You need to be impolite. As a result of our work on Virtuoso Teams, Andy Boynton and I long ago subscribed to the notion that the motive engine behind the considerable success of many all-star teams was their impoliteness. After all, polite teams get polite results! Yet, more often than not, when you put bright, ambitious, energetic managers into a team, they tend to defer to one another. A fear of offending others can turn into a willingness to accept the average. In change programs, this is the last thing you want. Be impolite [not insincere, abusive or corrosive]. Listen carefully, but it's ok to be skeptical, although not cynical. Show me your best stuff, but at the same time rally support for your ideas as well; don't give-up too easily. The highest professional respect that you can pay to a colleague is to challenge their ideas in an effort to make them better.

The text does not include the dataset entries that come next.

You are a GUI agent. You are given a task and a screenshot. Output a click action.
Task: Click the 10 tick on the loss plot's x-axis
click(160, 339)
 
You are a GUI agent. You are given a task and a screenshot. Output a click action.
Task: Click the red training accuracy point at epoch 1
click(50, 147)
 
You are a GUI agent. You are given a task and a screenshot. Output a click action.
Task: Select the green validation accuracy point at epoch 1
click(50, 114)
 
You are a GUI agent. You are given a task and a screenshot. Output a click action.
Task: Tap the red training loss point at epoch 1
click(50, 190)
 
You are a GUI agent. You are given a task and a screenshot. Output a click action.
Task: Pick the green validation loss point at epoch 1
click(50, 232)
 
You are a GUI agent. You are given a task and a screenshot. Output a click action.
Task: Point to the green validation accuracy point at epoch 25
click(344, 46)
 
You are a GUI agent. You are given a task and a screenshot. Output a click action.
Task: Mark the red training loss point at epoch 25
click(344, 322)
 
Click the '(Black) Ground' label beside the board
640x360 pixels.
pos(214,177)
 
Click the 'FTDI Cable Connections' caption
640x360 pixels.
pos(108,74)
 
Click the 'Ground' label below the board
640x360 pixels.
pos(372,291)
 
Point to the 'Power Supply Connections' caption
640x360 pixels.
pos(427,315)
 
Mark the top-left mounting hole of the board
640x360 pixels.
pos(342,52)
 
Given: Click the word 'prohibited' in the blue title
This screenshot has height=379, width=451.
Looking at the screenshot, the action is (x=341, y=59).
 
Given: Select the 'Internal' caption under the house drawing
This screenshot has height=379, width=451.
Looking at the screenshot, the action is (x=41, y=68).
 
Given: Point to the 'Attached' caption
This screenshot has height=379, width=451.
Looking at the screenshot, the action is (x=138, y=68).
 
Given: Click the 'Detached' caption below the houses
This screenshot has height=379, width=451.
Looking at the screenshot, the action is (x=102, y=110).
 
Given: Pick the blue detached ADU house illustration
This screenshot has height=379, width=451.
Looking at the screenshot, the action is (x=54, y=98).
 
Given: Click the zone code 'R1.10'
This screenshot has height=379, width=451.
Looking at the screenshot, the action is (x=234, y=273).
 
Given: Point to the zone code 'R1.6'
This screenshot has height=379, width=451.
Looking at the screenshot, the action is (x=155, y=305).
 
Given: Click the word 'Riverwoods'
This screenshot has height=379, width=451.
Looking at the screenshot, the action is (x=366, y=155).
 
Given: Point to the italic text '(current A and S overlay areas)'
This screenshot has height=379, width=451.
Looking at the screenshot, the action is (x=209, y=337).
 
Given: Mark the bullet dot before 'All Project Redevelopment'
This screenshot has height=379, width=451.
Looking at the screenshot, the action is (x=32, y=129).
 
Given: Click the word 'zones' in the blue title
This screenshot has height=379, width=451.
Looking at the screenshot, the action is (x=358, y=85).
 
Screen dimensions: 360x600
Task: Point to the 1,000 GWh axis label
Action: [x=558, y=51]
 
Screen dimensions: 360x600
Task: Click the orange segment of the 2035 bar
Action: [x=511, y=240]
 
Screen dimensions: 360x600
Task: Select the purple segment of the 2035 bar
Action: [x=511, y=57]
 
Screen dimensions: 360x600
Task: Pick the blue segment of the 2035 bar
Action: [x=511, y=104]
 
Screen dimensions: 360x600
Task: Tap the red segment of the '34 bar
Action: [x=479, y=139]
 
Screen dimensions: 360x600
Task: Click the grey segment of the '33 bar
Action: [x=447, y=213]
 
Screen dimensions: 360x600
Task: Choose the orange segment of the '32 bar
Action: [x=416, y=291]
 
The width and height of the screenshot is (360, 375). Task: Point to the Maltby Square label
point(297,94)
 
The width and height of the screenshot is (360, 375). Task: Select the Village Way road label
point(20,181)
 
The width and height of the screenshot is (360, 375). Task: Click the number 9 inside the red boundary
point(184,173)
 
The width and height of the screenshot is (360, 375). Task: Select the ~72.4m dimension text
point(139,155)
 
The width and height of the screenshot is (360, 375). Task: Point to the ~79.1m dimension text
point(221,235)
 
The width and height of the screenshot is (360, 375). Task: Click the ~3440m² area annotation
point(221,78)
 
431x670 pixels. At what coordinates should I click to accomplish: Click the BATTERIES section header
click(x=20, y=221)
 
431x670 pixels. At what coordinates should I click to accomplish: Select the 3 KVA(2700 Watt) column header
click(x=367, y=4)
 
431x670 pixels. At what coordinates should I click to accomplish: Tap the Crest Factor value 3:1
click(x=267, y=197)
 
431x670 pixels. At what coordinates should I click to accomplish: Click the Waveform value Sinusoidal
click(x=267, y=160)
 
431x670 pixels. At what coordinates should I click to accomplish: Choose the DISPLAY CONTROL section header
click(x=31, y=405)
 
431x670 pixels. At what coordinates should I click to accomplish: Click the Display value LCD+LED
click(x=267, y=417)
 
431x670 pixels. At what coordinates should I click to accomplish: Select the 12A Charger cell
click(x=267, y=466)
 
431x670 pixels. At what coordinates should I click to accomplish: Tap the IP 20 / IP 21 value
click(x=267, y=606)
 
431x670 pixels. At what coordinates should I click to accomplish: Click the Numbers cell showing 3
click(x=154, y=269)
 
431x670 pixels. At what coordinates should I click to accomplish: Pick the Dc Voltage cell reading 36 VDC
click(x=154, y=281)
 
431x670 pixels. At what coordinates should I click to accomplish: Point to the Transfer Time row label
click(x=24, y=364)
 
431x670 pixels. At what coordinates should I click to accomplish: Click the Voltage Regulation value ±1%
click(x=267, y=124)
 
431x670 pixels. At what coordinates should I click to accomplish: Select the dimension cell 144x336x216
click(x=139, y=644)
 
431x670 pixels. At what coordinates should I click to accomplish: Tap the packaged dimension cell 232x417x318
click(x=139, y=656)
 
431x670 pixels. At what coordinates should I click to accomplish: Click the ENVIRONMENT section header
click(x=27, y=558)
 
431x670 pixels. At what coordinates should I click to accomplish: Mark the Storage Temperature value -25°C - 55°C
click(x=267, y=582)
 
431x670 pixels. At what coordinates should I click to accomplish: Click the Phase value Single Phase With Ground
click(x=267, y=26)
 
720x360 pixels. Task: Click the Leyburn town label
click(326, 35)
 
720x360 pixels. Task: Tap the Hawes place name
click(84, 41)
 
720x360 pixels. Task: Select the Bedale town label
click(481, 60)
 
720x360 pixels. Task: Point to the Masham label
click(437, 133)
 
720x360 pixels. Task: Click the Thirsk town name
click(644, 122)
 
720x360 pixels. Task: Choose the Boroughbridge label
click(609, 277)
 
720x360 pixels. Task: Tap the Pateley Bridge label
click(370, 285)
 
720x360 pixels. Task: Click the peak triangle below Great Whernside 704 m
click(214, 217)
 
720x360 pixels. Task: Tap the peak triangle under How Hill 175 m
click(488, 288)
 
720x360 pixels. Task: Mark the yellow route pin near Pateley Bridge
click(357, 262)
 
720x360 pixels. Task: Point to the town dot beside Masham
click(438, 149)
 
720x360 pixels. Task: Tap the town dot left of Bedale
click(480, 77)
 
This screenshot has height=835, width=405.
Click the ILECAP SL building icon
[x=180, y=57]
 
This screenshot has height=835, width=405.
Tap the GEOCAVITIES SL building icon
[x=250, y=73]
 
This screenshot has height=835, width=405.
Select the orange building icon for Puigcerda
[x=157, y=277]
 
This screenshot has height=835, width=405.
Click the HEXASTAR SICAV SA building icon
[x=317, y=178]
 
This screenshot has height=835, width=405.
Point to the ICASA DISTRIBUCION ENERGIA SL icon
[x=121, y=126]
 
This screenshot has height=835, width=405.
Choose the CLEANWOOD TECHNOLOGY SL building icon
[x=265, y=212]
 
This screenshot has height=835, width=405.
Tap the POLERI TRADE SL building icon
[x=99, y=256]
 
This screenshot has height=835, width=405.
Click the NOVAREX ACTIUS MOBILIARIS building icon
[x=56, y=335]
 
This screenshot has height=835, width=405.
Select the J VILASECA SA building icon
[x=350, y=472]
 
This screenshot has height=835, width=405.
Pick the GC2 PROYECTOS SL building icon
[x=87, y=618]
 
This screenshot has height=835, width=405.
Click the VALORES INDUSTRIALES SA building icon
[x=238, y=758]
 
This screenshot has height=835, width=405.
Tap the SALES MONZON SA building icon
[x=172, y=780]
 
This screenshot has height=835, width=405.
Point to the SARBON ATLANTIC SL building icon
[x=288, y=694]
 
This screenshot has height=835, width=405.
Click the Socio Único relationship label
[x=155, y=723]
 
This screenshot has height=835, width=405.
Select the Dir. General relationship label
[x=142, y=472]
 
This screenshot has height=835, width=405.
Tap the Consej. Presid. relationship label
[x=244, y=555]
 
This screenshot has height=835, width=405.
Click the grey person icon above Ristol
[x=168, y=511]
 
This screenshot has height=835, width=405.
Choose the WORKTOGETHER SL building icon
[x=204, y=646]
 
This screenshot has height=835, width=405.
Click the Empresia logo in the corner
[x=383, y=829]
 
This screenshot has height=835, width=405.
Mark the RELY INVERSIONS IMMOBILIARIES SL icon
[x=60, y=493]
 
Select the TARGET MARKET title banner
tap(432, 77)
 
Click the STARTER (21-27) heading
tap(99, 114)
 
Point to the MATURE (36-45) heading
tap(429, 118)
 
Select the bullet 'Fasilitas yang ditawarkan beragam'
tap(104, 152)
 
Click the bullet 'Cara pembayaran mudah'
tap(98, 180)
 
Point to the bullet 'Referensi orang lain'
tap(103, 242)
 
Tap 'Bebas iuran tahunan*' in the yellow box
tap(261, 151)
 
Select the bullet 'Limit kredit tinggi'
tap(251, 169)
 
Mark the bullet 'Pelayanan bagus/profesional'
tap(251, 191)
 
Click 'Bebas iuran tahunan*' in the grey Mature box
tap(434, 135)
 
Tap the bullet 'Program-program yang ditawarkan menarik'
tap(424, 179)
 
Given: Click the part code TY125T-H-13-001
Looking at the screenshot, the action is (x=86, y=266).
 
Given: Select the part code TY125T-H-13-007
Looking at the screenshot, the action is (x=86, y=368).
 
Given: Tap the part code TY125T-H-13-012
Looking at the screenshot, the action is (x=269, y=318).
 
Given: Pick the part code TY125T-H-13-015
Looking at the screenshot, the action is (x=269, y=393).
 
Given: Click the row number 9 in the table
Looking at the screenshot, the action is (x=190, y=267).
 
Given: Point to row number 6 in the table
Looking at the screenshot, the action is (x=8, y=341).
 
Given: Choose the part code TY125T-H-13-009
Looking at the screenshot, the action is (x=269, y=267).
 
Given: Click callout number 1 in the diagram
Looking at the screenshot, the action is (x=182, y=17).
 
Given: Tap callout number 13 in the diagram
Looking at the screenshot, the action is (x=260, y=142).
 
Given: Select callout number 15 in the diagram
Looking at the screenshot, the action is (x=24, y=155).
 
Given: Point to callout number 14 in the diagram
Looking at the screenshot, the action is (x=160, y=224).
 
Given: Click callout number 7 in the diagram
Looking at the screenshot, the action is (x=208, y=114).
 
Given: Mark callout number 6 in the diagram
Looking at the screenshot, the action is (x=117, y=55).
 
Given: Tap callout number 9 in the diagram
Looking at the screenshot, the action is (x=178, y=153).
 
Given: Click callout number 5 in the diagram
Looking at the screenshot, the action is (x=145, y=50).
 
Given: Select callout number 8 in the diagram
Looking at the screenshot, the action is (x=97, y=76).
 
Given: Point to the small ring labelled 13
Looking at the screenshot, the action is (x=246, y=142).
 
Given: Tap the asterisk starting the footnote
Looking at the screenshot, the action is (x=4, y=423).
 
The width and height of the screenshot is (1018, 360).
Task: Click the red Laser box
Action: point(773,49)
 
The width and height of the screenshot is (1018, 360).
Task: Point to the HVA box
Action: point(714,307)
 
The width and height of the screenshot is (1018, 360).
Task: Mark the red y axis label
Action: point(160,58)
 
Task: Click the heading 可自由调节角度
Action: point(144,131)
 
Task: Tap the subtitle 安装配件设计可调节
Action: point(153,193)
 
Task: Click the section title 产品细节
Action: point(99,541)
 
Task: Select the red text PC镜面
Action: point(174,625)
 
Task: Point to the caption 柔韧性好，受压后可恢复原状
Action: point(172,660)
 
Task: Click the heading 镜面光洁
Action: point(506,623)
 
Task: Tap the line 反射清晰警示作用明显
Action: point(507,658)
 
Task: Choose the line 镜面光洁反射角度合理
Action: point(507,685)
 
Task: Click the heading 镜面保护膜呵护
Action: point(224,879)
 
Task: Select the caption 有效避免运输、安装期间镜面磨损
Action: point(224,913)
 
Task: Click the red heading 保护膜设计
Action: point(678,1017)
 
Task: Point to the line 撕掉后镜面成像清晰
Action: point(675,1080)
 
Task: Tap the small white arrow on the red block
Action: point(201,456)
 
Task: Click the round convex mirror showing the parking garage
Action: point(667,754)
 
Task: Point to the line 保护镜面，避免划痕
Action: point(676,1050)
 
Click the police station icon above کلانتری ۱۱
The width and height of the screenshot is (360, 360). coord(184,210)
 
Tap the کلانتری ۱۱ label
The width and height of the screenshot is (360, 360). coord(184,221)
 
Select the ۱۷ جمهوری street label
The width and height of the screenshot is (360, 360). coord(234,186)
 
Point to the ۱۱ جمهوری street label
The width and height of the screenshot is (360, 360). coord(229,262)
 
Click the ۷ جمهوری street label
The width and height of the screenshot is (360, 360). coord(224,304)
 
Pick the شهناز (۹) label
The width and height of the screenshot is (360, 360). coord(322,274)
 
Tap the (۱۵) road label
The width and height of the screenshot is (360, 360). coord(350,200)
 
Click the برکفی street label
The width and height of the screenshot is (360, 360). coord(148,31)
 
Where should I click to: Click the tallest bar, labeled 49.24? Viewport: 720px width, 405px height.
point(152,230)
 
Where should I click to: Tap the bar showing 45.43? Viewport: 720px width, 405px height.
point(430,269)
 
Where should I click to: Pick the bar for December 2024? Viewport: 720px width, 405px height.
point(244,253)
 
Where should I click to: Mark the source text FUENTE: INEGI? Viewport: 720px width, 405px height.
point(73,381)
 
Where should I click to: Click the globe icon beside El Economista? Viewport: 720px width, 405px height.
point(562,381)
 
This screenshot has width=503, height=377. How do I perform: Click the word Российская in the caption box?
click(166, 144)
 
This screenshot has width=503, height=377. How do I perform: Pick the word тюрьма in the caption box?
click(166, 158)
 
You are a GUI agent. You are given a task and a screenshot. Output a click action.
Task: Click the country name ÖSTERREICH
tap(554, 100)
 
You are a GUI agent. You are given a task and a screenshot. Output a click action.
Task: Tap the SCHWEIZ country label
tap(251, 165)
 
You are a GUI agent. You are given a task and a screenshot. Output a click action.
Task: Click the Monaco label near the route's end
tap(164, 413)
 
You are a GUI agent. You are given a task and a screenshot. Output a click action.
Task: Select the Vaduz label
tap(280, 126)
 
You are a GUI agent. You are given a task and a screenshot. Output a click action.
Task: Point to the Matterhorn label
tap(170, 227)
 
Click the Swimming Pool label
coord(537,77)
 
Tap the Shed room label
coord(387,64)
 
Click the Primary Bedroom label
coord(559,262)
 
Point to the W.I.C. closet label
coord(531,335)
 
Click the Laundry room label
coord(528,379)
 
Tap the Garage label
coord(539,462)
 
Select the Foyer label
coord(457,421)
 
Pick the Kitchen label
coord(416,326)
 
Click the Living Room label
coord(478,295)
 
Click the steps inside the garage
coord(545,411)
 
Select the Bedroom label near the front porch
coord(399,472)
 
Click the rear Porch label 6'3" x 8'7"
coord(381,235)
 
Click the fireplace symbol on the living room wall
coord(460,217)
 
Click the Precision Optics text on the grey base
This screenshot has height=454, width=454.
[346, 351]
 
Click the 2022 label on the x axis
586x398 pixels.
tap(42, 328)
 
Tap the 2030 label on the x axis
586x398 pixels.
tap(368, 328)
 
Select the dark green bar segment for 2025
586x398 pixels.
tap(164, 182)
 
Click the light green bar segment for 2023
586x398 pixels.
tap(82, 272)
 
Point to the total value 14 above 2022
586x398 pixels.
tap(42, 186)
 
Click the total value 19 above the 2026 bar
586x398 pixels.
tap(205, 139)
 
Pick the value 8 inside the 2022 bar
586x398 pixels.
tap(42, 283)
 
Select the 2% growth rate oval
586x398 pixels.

You need to be unreasonable. A good change leader demands more from people (and from themselves) rather than less. When Jack Welch looked back, in 1985, on his first five years as CEO of General Electric, a period during which he reinvented the company in preparation for a very different future than the past that it had been so successful in, he separated more than 100,000 employees from the company, reduced at least four of nine hierarchical levels from the organization, and did away with 100 years of process guidance. Yet, despite such Herculean changes, Welch remarked [in a Harvard Business School video compilation by Christopher Bartlett]: "I don't think that I've moved fast enough and I don't think that I've moved as decisively as I should have..... I was too cautious and too timid, and wanted too many constituencies on board." Nearly twenty years after that, I watched a small leadership team completely and abruptly turn around a major geographic region for a globally leading European-based FMCG. They observed: "we could have done it all at once, instead of doing it in stages. The organization was more resilient, and more capable, than we had believed." At about the same time, I had the pleasure of working closely with the team which was starting-up MMO2, a new telecomms company in Europe. The new CEO, Peter Erskine, lamented that the worst part of the job was that he had to be unreasonable in order to get anything done. Instead, he would have preferred to be liked, accepted as "one of the gang," be a friend, but George Bernard Shaw was correct when he observed that all progress depends on the unreasonable man. That start-up today is a major player in the industry, thanks in part to his unreasonableness.
Plan your change initiative carefully, that's what Kotter and Watkins are for. But, act differently, as well (as both Kotter and Watkins endorse). There is too much at stake to lose by being unnecessarily modest, polite or reasonable.